Q- Vous avez souvent tenu des propos très virulents sur l’islam. Quel est le
sens de votre combat ?
R- Je me bats pour un changement de mentalité, pour que les musulmans
acceptent que les principes de la démocratie, de la liberté, sont bien plus
précieux que ceux de l’islam.
J’ai conscience d’être souvent provocante, mais c’est pour déclencher le
débat. J’ai voulu montrer que des filles, des femmes sont battues, retirées de
l’école, maltraitées, au nom de l’islam. Il faut s’élever contre cela, et à un
moment, il est nécessaire de parler de la religion.

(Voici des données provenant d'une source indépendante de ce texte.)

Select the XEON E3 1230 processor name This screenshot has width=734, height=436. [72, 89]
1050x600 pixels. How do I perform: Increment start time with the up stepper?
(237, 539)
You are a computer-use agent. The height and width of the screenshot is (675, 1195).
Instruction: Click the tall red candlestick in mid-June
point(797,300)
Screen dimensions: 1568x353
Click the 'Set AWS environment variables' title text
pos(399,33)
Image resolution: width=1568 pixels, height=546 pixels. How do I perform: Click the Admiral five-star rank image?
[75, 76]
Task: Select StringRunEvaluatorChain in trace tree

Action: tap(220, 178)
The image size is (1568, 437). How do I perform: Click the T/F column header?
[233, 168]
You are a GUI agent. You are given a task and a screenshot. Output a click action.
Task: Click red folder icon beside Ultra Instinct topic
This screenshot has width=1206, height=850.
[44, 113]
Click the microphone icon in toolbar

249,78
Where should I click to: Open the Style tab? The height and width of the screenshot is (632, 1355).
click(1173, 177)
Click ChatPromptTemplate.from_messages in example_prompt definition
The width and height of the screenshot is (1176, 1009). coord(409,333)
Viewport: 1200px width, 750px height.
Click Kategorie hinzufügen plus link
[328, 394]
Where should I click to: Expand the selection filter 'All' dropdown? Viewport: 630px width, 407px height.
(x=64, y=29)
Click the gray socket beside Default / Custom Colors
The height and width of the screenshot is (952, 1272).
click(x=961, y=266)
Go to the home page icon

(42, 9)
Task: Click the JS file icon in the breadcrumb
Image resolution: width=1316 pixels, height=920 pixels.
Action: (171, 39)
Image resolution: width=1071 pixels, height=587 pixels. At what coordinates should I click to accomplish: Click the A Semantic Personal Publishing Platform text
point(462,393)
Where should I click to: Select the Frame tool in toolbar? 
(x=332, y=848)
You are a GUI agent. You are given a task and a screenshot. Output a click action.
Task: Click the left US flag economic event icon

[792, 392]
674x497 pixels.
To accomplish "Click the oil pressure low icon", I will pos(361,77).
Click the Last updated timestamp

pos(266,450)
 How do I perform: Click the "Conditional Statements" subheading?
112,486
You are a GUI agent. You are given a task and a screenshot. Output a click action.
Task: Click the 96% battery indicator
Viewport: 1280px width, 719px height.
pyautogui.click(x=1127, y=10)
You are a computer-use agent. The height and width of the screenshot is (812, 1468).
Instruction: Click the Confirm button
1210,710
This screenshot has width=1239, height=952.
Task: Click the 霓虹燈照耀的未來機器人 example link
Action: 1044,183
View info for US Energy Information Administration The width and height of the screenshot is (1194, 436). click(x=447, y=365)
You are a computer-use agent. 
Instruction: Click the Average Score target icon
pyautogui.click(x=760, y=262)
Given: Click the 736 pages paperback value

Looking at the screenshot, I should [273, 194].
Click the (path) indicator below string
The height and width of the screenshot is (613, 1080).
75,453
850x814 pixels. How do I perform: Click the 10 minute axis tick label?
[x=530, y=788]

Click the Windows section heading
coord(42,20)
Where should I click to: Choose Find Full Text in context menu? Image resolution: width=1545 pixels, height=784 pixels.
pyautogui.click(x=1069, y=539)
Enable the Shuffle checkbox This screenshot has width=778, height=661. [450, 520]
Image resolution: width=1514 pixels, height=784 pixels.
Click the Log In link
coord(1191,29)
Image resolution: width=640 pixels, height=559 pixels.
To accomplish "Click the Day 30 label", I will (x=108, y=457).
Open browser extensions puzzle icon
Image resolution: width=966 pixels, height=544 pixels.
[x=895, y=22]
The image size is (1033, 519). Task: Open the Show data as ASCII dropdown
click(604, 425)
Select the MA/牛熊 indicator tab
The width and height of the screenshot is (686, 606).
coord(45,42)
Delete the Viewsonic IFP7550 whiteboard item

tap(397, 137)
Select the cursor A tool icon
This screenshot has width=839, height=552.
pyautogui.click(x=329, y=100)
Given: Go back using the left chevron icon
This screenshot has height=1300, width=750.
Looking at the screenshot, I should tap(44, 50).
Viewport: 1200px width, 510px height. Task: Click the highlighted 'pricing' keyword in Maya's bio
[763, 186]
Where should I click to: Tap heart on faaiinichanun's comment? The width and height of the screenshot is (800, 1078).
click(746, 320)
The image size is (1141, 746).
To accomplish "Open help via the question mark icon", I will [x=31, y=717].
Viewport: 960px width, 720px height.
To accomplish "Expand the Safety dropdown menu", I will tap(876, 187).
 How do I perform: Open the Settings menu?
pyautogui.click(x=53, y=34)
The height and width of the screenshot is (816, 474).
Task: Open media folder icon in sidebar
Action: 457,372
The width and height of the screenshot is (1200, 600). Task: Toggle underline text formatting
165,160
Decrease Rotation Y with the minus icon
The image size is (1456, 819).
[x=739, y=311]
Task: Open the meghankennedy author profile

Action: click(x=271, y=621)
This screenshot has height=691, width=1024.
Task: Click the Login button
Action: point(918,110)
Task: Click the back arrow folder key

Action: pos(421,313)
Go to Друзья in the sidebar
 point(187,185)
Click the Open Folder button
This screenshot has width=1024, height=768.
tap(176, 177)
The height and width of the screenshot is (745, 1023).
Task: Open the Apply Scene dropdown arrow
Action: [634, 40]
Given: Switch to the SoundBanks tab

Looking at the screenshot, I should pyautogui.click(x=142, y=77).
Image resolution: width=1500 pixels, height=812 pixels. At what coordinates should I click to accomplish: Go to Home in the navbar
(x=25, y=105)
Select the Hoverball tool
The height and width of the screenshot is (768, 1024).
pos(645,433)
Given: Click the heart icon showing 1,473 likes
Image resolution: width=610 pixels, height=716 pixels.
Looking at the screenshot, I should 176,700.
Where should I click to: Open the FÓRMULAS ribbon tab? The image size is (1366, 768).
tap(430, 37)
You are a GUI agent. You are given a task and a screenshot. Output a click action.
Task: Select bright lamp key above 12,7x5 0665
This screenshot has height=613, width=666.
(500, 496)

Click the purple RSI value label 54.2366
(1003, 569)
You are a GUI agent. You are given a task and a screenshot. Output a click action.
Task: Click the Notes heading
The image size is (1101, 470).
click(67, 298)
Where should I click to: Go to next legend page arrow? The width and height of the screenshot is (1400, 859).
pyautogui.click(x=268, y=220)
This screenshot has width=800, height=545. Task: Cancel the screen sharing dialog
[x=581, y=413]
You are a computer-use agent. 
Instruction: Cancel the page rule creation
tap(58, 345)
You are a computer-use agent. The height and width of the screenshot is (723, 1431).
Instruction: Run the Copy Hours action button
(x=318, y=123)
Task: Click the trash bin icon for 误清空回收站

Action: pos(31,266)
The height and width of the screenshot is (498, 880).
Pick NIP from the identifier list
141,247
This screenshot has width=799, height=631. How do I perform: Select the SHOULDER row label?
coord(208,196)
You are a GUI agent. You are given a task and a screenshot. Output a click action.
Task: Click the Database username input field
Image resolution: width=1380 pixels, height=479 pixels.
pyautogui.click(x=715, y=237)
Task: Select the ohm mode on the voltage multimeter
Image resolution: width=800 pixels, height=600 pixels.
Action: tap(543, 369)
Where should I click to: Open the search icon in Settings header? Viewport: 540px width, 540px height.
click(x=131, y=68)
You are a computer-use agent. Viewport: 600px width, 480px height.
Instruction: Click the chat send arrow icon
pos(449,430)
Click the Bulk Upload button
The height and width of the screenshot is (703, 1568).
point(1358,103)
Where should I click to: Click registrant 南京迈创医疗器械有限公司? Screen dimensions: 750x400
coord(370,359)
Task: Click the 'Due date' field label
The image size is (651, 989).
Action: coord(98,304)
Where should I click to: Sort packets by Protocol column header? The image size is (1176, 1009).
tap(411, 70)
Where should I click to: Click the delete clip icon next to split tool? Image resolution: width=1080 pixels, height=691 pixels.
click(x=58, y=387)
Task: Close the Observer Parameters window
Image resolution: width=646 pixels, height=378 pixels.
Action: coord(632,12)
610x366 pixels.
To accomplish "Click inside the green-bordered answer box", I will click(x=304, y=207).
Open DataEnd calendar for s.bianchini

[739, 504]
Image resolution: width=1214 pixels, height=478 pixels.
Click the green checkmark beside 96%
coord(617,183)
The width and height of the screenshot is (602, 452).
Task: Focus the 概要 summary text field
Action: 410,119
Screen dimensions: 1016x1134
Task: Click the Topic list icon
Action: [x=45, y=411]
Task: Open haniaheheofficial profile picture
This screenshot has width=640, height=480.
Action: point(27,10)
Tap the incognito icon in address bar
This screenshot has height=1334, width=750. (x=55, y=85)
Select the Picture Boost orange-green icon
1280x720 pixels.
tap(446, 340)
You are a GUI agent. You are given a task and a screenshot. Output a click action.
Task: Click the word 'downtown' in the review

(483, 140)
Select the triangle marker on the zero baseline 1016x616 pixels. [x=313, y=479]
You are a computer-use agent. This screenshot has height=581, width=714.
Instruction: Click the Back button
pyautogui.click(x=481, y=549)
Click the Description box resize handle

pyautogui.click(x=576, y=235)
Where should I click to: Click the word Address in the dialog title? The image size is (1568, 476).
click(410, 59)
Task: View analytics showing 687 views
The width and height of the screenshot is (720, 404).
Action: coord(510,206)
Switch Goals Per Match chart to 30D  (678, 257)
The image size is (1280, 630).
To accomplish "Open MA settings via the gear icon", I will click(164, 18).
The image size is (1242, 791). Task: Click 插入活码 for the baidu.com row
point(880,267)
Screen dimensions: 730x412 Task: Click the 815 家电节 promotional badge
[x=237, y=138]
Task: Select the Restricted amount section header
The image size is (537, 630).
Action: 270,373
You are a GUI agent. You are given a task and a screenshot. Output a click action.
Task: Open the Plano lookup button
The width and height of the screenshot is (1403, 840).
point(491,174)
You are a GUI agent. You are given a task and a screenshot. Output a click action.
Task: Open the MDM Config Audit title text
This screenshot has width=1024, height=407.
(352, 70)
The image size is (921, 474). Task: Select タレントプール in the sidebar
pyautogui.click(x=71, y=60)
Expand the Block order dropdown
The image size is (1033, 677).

Selon moi, l’islam n’est pas compatible avec la démocratie, même si les
musulmans peuvent vivre en démocratie. Je pense qu’il est inévitable de
commencer à s’interroger sur les principes musulmans.
Mais je mène mon combat avec des moyens pacifiques, sans appel à la
violence.
Q- Comment vivez-vous actuellement ? Etes vous toujours menacée ?
R - Les menaces sont permanentes, par e-mail ou sur des sites internet. Le
gouvernement néerlandais, dont je considère qu’il a une attitude immorale, ne veut plus assurer ma protection à l’extérieur du pays, prétextant que c’est de la responsabilité des Etats-Unis, où je vis.
J’assure ma protection grâce à des donations, mais au lieu de me dédier à
mon travail, je passe désormais mon temps à lever des fonds privés pour me
protéger.
Q- Vous êtes à Paris pour quelques jours, qu’attendez-vous de la France ?
R- J’espère que l’initiative des intellectuels français demandant ma
naturalisation aboutira, et qu’ainsi mes problèmes de sécurité seront résolus.
Pour cela, il faut que j’obtienne la nationalité française, ou, c’est une autre
option, que l’Union européenne mette en place un fonds qui protégerait les gens comme moi, dont les vies sont menacées en raison de leurs prises de position.